The Lone Defender is a 1930 American Pre-Code Mascot serial film starring Rin Tin Tin. It was Mascot's first all-sound serial (the second to have any sound at all, after the partial sound in The King of the Kongo). It was Rin Tin Tin's first serial at Mascot, after being dropped by Warner Bros. when they decided animal pictures would not work with "Talkies".  He also starred in the later serial The Lightning Warrior, which was his last appearance (he died in 1932).

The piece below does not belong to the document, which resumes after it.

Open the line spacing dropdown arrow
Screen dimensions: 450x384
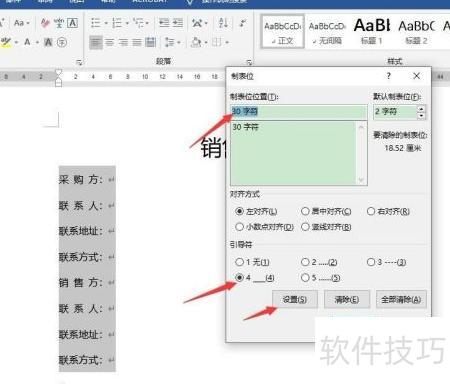pos(179,42)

The plot revolves around Rin Tin Tin as "Rinty" and a secret gold mine fought over by the criminal "The Cactus Kid" and the legitimate owners. Material from this serial was edited into a feature film version and released under the same name in 1934.

Plot
Prospector Juan Valdez is murdered by The Cactus Kid and his gang in an attempt to discover the location of his gold mine.  Valdez's dog Rinty witnesses the murder and can also lead the gang to the mine, making him the villain's target throughout the serial.  In addition Rinty must help Valdez's daughter Dolores legitimately find and claim the mine while being blamed for being the wolf that has been attacking local livestock.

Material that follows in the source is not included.